GESTELLTE AUFGABE 1: Gib aus den Zeilen unter dem Text einen Abschnitt unverändert aus. Beginne bei der Zeile mit „Click the disabled ap-northeast-1d checkbox“ und höre nach der Zeile mit „Action: (x=340, y=83)“ auf.

ANGEZEIGTER TEXT:
Ok das hört sich doch nach nem Plan an. Ne Mammuttour habe ich am 28. Vor mir vorausgesetzt ich bin bis dahin wieder zu 100% fit.


----------



## Frau_Draussen (5. März 2015)

Ich fahre meistens so um die 30 km im Schnitt Touren. Pfalz,Koblenz, Heidelberg.


----------



## tomtom9 (16. März 2015)

...also Jungs und Mädels, wie siehts aus z.B. Dienstag nächste Woche, vllt ab arzheim oder so für die schmittenhöhe 
...ab 17.00 oder 17:30


----------



## Malli88 (16. März 2015)

tomtom9 schrieb:


> ...also Jungs und Mädels, wie siehts aus z.B. Dienstag nächste Woche, vllt ab arzheim oder so für die schmittenhöhe
> ...ab 17.00 oder 17:30



Sorry das ist zu früh für mich. Da bin ich gerade erst Zuhause angekommen.


----------



## tomtom9 (17. März 2015)

Dann mach nen Vorschlag ;-)


----------



## Malli88 (17. März 2015)

Wie wäre es mit diesen Samstag? Da hab ich viel Zeit für ne tagestour.


----------



## SALO (17. März 2015)

Hallo,

fährt von Euch Sonntag früh jemand eine Tour bei der ich mich anhängen kann?
I.d.R. fahre ich 30-40km mit 700-1000hm.

VG
Sebastian


----------



## Malli88 (17. März 2015)

Sonntag hätte ich auch noch Zeit. Muss nur aufpassen da ich gleich die Weisheitszähne gezogen bekomme.


----------



## SALO (17. März 2015)

Bin zu Besuch in KO und muss spätestens um 14h in KO-Asterstein sein.
Ab 8 Uhr würde ich zur Verfügung stehen...was aber nicht sein muss ;-D !

GESTELLTE AUFGABE 2: Warum lehnt Malli88 im Forumsthread oben den Vorschlag von tomtom9 ab, sich am Dienstag ab 17.00 oder 17:30 zu treffen?

[Aus einer Sammlung entnommene Daten]
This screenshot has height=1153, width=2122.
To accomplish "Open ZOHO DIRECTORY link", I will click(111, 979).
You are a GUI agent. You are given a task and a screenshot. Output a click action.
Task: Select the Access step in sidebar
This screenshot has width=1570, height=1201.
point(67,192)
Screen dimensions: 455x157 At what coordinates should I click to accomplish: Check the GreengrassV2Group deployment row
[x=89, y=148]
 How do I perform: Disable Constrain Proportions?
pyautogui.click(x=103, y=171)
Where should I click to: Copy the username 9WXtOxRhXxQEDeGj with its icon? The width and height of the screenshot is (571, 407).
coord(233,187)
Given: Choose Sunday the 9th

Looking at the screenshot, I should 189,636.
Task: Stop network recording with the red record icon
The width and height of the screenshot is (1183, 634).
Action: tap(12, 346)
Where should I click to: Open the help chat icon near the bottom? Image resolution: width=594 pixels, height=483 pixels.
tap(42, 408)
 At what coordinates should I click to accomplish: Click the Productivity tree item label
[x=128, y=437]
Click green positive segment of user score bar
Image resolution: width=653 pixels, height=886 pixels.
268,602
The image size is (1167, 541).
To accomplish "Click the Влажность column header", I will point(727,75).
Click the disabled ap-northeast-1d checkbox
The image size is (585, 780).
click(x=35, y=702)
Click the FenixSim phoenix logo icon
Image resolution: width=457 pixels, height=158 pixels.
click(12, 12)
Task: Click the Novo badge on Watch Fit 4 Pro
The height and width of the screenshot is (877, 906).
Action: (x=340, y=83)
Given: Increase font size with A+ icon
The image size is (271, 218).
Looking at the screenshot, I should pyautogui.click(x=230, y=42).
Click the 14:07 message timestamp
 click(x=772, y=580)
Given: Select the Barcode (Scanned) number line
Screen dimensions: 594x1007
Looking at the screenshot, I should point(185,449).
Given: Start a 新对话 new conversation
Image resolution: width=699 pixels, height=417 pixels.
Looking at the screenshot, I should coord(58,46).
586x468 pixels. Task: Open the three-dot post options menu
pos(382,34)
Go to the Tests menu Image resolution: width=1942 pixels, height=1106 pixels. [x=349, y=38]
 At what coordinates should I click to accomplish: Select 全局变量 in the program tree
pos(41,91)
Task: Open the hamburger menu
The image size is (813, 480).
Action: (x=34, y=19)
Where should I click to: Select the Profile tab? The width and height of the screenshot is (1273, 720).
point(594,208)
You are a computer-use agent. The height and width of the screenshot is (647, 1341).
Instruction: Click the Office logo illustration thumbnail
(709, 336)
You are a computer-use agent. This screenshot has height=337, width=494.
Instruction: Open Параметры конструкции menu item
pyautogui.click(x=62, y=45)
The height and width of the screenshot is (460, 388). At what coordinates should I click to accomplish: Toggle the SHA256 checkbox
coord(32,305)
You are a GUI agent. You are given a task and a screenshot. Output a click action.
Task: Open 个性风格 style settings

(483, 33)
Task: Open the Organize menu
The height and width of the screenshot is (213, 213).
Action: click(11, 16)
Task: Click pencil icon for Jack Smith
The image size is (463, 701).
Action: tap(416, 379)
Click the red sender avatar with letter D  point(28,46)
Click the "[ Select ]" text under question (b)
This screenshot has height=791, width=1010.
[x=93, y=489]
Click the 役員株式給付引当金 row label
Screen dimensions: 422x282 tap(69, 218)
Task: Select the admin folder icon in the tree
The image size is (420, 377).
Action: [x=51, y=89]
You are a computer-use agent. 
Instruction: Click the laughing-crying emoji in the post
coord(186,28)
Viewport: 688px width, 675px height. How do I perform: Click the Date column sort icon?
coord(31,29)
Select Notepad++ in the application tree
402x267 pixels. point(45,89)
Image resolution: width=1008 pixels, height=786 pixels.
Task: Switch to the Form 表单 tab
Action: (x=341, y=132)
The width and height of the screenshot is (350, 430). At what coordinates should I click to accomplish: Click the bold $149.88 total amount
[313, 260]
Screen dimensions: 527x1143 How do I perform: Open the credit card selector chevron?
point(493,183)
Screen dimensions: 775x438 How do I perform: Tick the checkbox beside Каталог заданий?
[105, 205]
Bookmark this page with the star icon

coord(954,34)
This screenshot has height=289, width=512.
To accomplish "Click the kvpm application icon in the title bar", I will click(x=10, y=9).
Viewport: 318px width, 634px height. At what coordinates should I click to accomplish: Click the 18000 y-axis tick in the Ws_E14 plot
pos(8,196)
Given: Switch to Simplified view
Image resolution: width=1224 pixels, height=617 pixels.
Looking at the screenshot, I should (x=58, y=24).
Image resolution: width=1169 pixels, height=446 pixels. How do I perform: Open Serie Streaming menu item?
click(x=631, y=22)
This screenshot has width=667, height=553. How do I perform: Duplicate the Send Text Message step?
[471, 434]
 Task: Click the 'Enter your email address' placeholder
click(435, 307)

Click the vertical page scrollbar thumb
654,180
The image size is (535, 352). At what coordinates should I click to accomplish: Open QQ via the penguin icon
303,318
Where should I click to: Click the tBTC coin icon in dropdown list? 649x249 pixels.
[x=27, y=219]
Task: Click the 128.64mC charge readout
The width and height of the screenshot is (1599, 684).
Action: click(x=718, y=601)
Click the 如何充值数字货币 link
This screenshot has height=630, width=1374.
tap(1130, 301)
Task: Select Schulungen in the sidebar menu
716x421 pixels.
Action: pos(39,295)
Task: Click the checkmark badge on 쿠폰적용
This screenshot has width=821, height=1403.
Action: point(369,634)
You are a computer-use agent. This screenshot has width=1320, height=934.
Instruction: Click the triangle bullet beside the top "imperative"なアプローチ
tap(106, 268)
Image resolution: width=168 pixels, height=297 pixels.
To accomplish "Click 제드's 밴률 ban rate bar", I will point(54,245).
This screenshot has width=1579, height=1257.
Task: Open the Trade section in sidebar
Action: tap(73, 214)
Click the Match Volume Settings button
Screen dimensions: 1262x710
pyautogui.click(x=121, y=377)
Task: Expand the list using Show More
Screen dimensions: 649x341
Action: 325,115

ERWARTETE ANTWORT 1:
Click the disabled ap-northeast-1d checkbox
The image size is (585, 780).
click(x=35, y=702)
Click the FenixSim phoenix logo icon
Image resolution: width=457 pixels, height=158 pixels.
click(12, 12)
Task: Click the Novo badge on Watch Fit 4 Pro
The height and width of the screenshot is (877, 906).
Action: (x=340, y=83)

ERWARTETE ANTWORT 2: Der Zeitpunkt ist Malli88 zu früh, weil Malli88 dann gerade erst zu Hause angekommen ist.